Previous studies have shown increased immunogenicity and anti-tumor responses when TGF-β inhibition (mediated by antisense oligonucleotides or dominant negative receptors) is targeted to tumor cells and immune cell types, which are then used as vaccines or in adoptive transfer (36
). Some of these approaches are moving into clinical trials (41
). There are only a limited number of reports where systemic inhibitors of TGF-β have been combined with immunotherapy in the intact animal, however. Some success in a rat model of glioma has been achieved by combining intracranial injection of anti-sense TGF-β2 oligonucleotides with an irradiated tumor cell line (plus interferon-γ) (45
). Induction of anti-TGF-β antibodies by injection of plasmid DNA encoding a xenopus TGF-β5 gene increased the therapeutic efficacy of a tyrosinase-related protein-2 plasmid DNA vaccine (46
). Perhaps most relevant to this study, is a report by Kobie et al. (47
) showing that administration of an antibody against TGF-β enhanced the ability of an intratumorally injected DC vaccine to inhibit the growth of established mouse breast cancer cells.

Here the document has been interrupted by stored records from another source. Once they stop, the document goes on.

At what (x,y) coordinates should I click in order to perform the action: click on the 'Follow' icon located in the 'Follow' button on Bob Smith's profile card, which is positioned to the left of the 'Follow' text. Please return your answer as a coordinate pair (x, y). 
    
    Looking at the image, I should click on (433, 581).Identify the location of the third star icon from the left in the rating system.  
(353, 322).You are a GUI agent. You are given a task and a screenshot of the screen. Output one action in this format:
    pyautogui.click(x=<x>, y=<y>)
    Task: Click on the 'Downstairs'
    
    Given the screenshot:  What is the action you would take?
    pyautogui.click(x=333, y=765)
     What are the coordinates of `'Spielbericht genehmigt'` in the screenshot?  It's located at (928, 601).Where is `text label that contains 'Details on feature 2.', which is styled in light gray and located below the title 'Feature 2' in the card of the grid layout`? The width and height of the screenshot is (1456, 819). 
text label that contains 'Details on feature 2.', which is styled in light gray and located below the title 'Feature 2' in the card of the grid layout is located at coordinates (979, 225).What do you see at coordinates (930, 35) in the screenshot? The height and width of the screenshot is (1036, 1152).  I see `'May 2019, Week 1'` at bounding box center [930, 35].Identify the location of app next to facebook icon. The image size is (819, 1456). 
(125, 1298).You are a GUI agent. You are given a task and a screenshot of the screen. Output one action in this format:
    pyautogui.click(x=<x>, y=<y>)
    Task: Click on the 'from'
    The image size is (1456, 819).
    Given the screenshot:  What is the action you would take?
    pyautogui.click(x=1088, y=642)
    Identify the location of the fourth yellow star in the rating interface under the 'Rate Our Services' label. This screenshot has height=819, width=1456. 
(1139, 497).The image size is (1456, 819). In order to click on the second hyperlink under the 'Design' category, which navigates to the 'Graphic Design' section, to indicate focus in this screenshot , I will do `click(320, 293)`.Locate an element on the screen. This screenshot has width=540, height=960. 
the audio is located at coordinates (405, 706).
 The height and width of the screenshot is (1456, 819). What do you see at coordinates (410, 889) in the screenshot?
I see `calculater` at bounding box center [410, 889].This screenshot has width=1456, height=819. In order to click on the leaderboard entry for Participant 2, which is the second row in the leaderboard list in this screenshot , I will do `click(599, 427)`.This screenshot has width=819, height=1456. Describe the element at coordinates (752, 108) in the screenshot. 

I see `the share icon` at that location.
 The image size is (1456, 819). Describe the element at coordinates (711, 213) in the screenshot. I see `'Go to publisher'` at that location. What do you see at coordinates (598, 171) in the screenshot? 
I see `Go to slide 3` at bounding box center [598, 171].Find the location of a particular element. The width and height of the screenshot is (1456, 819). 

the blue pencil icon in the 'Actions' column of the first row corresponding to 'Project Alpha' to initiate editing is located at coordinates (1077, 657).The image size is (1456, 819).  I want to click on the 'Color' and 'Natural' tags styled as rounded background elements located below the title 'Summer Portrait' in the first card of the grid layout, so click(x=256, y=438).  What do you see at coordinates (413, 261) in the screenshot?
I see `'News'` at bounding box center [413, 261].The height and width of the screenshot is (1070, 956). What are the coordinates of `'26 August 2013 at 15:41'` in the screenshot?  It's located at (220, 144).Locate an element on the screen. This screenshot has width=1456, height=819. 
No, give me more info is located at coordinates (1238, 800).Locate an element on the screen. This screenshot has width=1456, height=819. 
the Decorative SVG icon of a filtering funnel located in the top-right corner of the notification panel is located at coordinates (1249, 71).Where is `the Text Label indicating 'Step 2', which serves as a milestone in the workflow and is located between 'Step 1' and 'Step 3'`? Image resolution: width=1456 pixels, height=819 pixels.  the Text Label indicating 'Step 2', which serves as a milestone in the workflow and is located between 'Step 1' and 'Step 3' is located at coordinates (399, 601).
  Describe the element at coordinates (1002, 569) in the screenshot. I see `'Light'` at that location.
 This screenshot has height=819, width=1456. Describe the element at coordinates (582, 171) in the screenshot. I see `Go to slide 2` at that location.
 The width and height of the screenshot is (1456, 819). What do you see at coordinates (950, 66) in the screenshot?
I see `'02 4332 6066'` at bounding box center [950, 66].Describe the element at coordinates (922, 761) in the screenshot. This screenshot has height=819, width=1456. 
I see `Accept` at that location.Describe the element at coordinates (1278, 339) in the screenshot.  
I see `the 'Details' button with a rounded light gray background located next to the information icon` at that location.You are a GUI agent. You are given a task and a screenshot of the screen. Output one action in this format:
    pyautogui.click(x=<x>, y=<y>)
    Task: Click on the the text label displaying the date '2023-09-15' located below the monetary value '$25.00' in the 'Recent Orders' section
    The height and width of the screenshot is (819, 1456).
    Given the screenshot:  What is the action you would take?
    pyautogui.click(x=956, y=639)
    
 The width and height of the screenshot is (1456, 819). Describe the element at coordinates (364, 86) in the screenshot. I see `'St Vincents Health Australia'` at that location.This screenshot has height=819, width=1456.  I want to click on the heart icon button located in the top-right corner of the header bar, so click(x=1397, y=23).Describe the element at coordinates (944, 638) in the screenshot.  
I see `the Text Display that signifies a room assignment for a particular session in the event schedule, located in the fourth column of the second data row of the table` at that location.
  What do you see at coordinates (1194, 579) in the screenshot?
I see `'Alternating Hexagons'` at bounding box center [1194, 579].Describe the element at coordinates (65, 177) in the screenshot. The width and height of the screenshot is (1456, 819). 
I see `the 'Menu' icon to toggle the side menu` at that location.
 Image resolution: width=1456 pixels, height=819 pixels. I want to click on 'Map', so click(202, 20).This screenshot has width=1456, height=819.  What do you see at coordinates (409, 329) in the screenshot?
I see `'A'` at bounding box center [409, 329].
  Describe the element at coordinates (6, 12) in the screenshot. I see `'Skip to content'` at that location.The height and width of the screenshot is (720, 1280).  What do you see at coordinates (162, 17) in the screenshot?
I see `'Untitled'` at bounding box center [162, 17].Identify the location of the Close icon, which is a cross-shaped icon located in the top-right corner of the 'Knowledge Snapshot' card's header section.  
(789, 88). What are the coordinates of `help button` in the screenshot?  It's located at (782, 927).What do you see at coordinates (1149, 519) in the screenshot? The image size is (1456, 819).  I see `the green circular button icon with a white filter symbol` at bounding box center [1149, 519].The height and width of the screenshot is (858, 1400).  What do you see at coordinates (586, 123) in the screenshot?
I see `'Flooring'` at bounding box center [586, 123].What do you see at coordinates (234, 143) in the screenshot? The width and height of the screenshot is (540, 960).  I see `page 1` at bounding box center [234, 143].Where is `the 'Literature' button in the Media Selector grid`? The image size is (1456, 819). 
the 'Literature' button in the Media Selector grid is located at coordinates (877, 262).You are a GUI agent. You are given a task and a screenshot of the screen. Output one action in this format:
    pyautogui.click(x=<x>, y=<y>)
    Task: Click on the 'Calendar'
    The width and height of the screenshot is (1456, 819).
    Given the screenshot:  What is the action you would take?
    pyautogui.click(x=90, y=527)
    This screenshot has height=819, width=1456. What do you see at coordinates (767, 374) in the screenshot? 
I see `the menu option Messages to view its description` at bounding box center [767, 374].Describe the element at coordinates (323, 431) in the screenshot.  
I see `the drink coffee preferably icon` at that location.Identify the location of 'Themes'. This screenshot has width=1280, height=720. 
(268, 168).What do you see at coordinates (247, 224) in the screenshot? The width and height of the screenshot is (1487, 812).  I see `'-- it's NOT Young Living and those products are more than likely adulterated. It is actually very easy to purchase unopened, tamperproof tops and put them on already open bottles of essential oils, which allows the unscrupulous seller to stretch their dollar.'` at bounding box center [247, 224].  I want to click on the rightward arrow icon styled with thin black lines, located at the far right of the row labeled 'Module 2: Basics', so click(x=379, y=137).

These aforementioned studies, as well as others, have revealed the immunosuppressive effects of TGF-β in blocking systemic generation or function of anti-tumor T cells (16
) and mediating T regulatory cell activity (48
). However, the experiments presented here identify additional mechanisms directed at immune and inflammatory cell infiltration, function, or persistence that may play an important role when combining TGF-β inhibition with immune-promoting therapies. These local intratumoral effects of TGF-β blockade may be extremely important, since many cancer patients progress despite exhibiting relatively high percentages of circulating anti-tumor T-cells (i.e., in melanoma) or showing the presence of T cells surrounding tumor tissue (49
), supporting the idea that T-cells must be able to move into the tumor, survive there, and effectively exert their direct and indirect (macrophage and NK cell activation) anti-tumor activities to be effective (50
). Consistent with this idea, we have recently shown that after adoptive T-cell transfer, the number of cytotoxic T cells with tumors is enhanced after blockade of TGF-β receptor function (51
Individual immune-activating therapies, such as tumor and dendritic cell vaccines, adoptive immune cell transfer, and adenovirus-based therapies (including Ad.INF-β), are now being tested as single agents in clinical trials (52
). The work presented here, and that of others in the field, suggest that a greater potential for efficacy may be achieved by combining these therapies with treatments targeting key modulators of immunosuppression, such as TGF-β, in order to promote an “immune-friendly” tumor microenvironment.